Moritz Oppenheim’s popularity among German Jewry grew even further with his late work, the ‘Scenes from Traditional Jewish Family Life’, a cycle that he commenced in the 1850s. The latter were widely circulated as popular prints such as postcards, pewter plates or the gift edition you can see here. The paintings presented traditional Jewish religious life as a warm and congenial family experience. They illustrated Jewish tradition and religious practice in adherence to core values of the German Bürgertum (the emerging German middle class): respectability, education, tradition and piety. Respectability and education were also core values inherent to the German ideal of Bildung.

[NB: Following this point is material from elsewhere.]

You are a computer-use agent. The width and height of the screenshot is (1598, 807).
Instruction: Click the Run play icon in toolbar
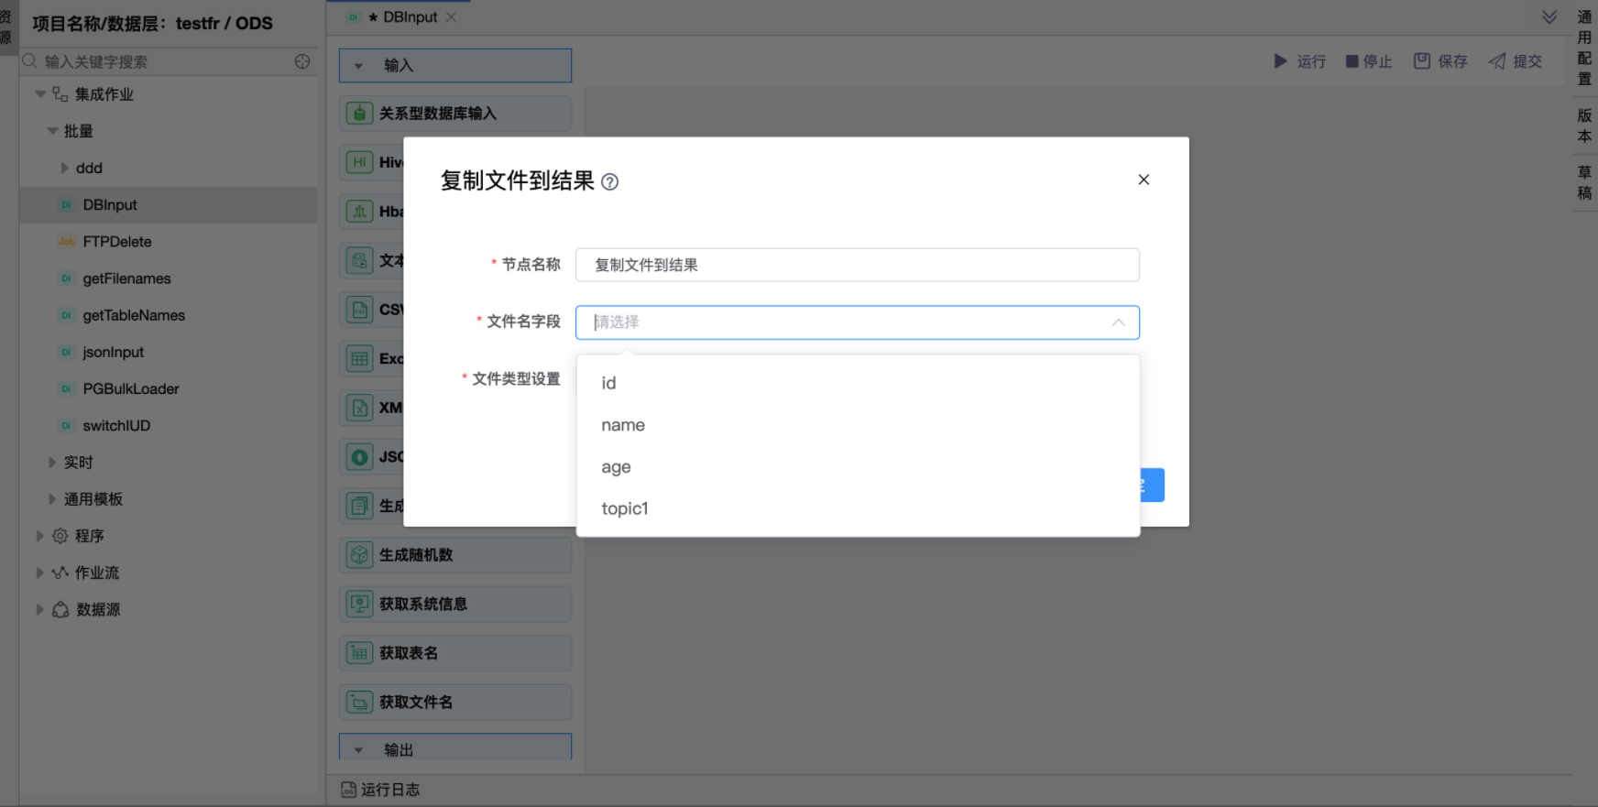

The Bavarian Louis Lamm (1871 Wittelshofen – 1943, Auschwitz) was born into an Orthodox Jewish family. He was trained in the book-trade in Frankfurt a. M. and subsequently established his famous publishing house Verlag Louis Lamm in Berlin in 1903. He dedicated his career to the publication of Judaica and Hebraica. In the specialist field of Judaica he was indeed one of the most renowned antiquarians and book sellers. He published both scholarly literature and publications that aimed at a lay

audience. After the Nazi’s seizure of power and early experiences of anti-Semitic violence in public, two of his children emigrated to Israel whilst he resettled in Amsterdam with his youngest daughter.

Once the National Socialists occupied the Netherlands, Lamm was imprisoned in Westerbork and deported to Auschwitz where both he and his daughter Ruth Fanny (1911-1943) were murdered on the 19th of November 1943. His books, however, survived.

The gift edition of prints of Moritz Oppenheim’s paintings is part of collection of historical pamphlets within the Leo Baeck Institute London’s specialist library on German-Jewish history and culture, which can be accessed via the library at Queen Mary University.